== TEXT ZUR ANALYSE

Bei der Neuwahl des SPD-Fraktionsvorstands bekommt Alexander Reissl kein gutes Ergebnis - und auch in der zweiten Reihe ändert sich alles.

Von Heiner Effern und Dominik Hutter

Um zehn vor zwei Uhr biegt der Herausforderer vom Treppenhaus in den langen Gang des Rathauses ab, in dem der Sitzungssaal der SPD-Fraktion liegt. Die Stimmung? Angespannt? Hans Dieter Kaplan nickt und sagt: Ja. Mehr nicht. Als Alexander Reissl um zwei vor zwei zur Sitzung schreitet, gibt er sich gelassen und selbstbewusst. Aufgeregt sei er wegen der Wahl nicht, sagt der Fraktionschef noch vor der Tür. Reissl wirkt siegesgewiss. Als letzter kommt Oberbürgermeister Dieter Reiter (SPD) und gibt sich neutral. Die Entscheidung über den Vorsitzenden liege bei der Fraktion, sagt er. Auch wenn es kein Geheimnis ist, dass er Reissl an deren Spitze schätzt.

====

**AUFGABENBESCHREIBUNG:** Bitte gib aus dem Text über die Wahl des SPD-Fraktionsvorstands alles von „Um zehn vor“ bis hinunter zu „an deren Spitze schätzt.“ wortgetreu aus. Die Datensätze stammen aus einer anderen Quelle als der Text.

== DATEN

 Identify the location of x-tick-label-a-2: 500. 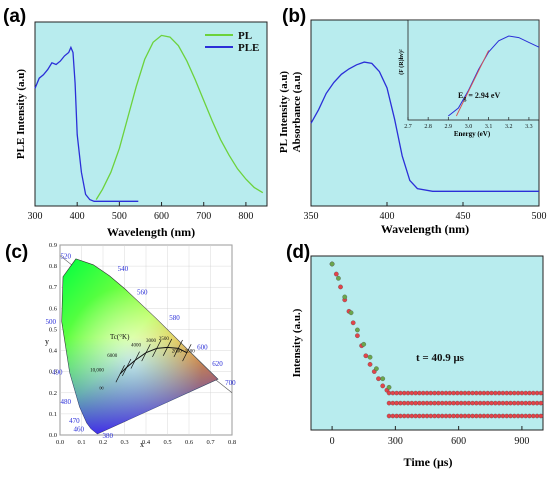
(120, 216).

====
== DATEN

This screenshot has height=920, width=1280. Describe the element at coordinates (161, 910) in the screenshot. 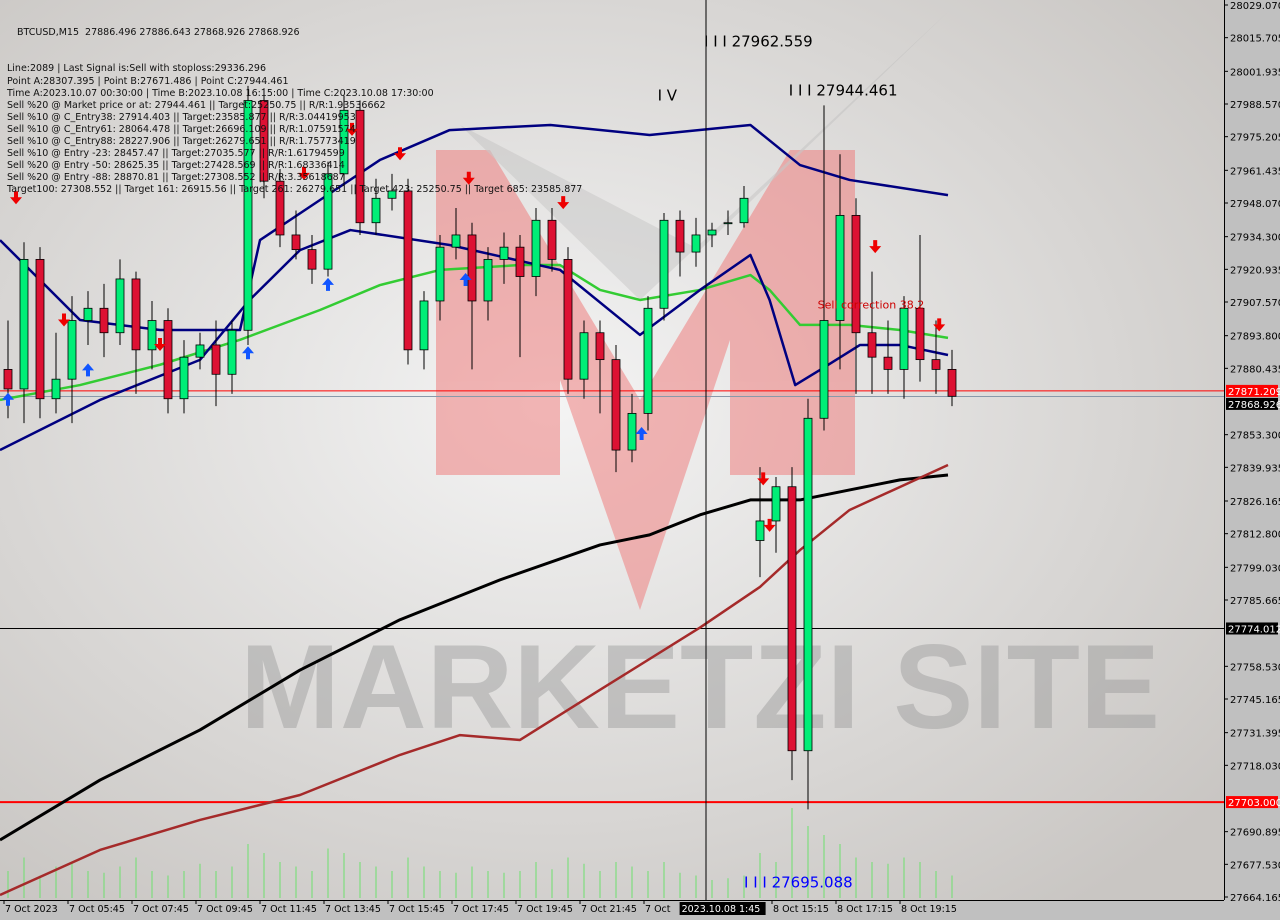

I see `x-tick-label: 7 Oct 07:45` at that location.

====

**LÖSUNG:**
Um zehn vor zwei Uhr biegt der Herausforderer vom Treppenhaus in den langen Gang des Rathauses ab, in dem der Sitzungssaal der SPD-Fraktion liegt. Die Stimmung? Angespannt? Hans Dieter Kaplan nickt und sagt: Ja. Mehr nicht. Als Alexander Reissl um zwei vor zwei zur Sitzung schreitet, gibt er sich gelassen und selbstbewusst. Aufgeregt sei er wegen der Wahl nicht, sagt der Fraktionschef noch vor der Tür. Reissl wirkt siegesgewiss. Als letzter kommt Oberbürgermeister Dieter Reiter (SPD) und gibt sich neutral. Die Entscheidung über den Vorsitzenden liege bei der Fraktion, sagt er. Auch wenn es kein Geheimnis ist, dass er Reissl an deren Spitze schätzt.